» **EXCERPTED TEXT**
========================================================================
A potential strength of this position is that it leaves open possibilities for discussion about other actions which have sacramental aspects without needing to argue whether they are worthy of becoming (so to speak) the eighth, ninth and ... fifteenth sacraments. (My suspicion is that having reached the number of perfection, seven, there is little appetite for those who do hold that there are seven sacraments to add to their number).

6. If the strength of the phrase "sacramental action" is that it offers some sense of an action having sacramental character (and thus offers a compromise for Anglicans, as noted above), then the weakness is that it begs the question why an action with sacramental character is not, in fact, a sacrament! I am afraid shortage of time this week means I am not going to pursue this question in depth or detail.

7. That is, I think I am pretty happy with the concept of baptism and eucharist being dominical sacraments and then leaving open the possibility that there are more than five other ways and means through which God's grace comes to God's people (whether we wish to call these sacramental actions or sacraments). 

8. There are mysteries here (to deliberately invoke an Eastern Orthodox approach to what the West call "sacraments")) and debate about them can distract. Might we not better focus on the greatest sacrament of all, Jesus Christ, the visible embodiment of God's invisible grace? What of our written Scriptures, bound together as the Bible: is this not also a visible embodiment of God's invisible grace because through this physical book spiritual transformation is achieved? (One might think of Augustine's famous conversion ...)



36 comments:

Anonymous said...

Baptism and Communion induct the believer into Christ himself. East and West, no other actions do this.

(Interestingly, the gospels describe corporal *works of mercy* as being done to Jesus himself, but these expressions of his will have never appeared on Western lists of the sacraments.)

Fun Fact: Medieval counts of sacred actions ran as high as forty. That list included church consecrations, monastic tonsure and bell-ringing.
========================================================================
» **RECORDS**
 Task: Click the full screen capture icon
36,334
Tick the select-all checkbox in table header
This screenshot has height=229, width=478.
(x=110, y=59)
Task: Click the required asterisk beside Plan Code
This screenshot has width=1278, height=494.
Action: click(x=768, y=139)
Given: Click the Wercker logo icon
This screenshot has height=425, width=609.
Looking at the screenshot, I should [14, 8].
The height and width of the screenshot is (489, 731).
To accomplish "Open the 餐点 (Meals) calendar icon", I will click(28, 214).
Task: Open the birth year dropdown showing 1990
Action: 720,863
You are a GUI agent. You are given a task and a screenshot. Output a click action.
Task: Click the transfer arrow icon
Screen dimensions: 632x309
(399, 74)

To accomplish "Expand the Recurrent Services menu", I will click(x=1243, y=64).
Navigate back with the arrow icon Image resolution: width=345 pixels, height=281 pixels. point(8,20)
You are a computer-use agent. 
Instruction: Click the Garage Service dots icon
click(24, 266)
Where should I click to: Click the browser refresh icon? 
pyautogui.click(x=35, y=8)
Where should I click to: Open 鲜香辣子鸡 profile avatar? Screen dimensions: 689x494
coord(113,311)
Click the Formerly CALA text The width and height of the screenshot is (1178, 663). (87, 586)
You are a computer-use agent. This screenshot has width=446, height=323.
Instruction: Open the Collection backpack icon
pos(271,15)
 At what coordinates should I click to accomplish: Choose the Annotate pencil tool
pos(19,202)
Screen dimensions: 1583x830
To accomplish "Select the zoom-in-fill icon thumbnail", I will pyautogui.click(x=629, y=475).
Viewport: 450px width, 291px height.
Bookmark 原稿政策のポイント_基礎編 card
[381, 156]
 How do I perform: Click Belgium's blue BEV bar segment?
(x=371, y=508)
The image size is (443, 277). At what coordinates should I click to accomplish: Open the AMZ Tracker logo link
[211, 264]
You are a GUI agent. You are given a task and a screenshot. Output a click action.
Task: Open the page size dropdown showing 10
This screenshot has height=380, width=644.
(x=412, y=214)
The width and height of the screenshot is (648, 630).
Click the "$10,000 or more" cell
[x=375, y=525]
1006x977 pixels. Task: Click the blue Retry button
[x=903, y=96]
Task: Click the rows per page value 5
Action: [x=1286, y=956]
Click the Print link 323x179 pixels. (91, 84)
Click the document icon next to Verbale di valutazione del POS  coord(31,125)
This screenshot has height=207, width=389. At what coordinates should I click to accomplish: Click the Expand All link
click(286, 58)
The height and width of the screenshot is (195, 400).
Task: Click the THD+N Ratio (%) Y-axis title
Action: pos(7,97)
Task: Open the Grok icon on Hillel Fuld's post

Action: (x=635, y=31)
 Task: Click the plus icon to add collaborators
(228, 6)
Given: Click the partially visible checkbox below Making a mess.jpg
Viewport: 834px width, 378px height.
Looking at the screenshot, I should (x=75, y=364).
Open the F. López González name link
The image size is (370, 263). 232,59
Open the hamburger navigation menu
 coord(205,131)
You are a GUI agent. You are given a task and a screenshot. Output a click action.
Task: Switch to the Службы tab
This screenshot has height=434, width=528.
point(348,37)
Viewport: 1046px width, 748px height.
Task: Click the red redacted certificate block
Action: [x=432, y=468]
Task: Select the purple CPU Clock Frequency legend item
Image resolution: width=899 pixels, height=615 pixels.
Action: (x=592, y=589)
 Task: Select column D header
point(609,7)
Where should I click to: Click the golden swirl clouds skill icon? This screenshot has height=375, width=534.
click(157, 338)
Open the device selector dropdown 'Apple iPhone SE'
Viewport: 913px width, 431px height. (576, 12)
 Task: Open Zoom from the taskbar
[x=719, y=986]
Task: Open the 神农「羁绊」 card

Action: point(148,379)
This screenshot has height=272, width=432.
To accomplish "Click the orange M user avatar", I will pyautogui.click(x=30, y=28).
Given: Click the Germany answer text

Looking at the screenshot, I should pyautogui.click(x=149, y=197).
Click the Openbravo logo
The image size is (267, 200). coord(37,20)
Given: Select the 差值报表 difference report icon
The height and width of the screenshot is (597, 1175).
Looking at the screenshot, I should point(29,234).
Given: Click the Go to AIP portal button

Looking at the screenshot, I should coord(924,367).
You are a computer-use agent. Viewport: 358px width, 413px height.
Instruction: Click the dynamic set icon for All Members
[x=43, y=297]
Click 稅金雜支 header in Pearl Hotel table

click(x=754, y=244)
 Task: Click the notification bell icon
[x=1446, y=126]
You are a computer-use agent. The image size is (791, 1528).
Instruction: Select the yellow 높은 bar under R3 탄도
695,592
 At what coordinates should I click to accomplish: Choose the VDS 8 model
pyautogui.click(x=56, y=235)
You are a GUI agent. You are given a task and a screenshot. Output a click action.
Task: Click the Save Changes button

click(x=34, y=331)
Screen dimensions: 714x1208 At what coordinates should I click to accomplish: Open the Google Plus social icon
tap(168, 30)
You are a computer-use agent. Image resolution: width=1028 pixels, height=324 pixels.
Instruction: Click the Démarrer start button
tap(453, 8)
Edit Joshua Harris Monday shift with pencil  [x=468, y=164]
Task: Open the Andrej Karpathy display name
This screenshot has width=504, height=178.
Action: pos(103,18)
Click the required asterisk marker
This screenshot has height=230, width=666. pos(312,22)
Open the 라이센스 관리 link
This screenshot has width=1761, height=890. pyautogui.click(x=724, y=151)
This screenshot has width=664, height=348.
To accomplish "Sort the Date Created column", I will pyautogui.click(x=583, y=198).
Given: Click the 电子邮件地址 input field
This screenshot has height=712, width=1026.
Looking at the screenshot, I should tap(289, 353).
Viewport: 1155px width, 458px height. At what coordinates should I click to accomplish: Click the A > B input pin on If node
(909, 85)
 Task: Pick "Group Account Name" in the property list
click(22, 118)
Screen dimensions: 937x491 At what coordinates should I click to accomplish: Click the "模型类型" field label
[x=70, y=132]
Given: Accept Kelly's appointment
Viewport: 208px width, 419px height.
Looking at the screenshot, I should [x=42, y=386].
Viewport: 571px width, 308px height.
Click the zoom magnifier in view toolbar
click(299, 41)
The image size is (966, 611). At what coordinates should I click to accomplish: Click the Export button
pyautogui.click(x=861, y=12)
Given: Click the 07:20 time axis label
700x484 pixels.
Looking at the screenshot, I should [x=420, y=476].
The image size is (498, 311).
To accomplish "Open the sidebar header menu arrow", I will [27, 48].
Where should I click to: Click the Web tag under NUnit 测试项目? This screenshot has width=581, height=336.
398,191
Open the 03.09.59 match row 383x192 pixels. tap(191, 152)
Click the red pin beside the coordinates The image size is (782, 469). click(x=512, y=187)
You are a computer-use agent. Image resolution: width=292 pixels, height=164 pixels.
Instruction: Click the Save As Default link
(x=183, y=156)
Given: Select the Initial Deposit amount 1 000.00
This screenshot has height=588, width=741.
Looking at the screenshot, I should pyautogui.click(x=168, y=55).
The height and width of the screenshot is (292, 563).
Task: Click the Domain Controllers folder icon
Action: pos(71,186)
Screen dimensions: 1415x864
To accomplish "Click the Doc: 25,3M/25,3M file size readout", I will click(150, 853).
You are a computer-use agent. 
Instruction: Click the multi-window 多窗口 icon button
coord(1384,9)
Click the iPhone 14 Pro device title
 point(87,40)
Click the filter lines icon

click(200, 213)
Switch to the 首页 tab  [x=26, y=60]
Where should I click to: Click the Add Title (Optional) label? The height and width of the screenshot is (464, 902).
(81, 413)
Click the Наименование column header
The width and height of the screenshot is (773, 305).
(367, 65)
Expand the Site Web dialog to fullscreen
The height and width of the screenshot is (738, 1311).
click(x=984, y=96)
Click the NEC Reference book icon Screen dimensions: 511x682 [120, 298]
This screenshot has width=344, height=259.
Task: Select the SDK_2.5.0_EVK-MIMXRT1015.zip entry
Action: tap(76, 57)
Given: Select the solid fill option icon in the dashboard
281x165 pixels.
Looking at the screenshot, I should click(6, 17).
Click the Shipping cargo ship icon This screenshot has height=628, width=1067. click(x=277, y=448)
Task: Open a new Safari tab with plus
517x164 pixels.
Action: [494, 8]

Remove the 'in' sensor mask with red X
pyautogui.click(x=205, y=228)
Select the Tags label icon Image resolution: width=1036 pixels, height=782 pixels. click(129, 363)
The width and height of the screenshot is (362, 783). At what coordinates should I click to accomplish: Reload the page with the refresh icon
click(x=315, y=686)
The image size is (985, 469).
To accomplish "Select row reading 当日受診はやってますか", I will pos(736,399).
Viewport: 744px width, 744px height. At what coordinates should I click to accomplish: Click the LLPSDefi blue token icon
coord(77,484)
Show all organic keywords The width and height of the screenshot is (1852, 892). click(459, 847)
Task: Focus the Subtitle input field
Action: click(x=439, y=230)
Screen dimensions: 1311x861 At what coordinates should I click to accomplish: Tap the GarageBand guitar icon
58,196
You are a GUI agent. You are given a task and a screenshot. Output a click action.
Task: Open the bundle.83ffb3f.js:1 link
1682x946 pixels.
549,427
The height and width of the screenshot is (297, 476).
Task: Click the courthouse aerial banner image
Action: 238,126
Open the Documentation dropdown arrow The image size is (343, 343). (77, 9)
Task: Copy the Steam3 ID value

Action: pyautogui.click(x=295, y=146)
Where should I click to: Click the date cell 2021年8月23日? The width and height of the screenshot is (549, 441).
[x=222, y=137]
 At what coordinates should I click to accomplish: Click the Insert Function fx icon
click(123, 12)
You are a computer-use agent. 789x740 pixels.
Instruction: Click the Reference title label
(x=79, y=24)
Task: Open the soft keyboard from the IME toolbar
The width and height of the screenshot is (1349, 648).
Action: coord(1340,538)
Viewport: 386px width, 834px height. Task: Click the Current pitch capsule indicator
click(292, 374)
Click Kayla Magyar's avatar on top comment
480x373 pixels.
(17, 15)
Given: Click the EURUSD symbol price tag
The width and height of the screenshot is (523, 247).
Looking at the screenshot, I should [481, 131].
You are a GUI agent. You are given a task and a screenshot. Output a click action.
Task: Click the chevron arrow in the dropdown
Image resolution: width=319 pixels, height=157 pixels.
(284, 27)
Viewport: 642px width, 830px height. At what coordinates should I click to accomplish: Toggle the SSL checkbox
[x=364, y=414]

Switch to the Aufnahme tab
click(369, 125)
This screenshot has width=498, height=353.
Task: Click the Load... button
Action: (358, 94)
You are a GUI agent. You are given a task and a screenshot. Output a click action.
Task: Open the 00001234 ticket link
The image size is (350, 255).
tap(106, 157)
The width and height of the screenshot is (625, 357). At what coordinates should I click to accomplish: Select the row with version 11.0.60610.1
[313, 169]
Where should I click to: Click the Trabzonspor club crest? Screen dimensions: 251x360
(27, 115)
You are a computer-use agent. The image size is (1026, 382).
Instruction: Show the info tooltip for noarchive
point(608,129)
========================================================================
» **WHAT IS ASKED**
1 – In the text on sacraments, how high did medieval counts of sacred actions run?
2 – Continue the text on sacraments from its final sentence.
The records come from a different source than the text.

» **ANSWERS TO THE EXERCISE**
1 – As high as forty.

2 –
But why count in the first place? If an angel arrived with a scroll saying, "There are three sacraments, except on Tuesdays when there are five" what would that change?

The NT mentions other sacred acts in congregations that have been regarded here and there as somehow like the two-- reading scripture, preaching, penance, laying on of hands after baptism, laying on of hands for ministry, anointing of the sick. These occasional acts of Jewish origin are usually regarded as the visibility of the Holy Spirit's action.

Back to the forty, the case that consecration, tonsure or bell-ringing are...something...is that in each case the act can be identified with the proper work of the Holy Spirit. And it could be good to count the ways simply to be aware of that divine work in the Body.

Why not marriage? Nobody doubts that sex is the act. That is not congregational. Nor does it remit sins, etc.

That said, the East absorbed and reinterpreted folk ceremonial (crowns, three circumambulations of the altar, etc) as an allegorical representation of Christ. A sacred action, but mimetic rather than sacramental. More please.

Some Catholics now call everything-- your cat, my breakfast toast-- a sacrament in the way a toddler might call an orange an apple. That's just idiolect, but it's becoming common. What's the motivation for it?

Three guesses.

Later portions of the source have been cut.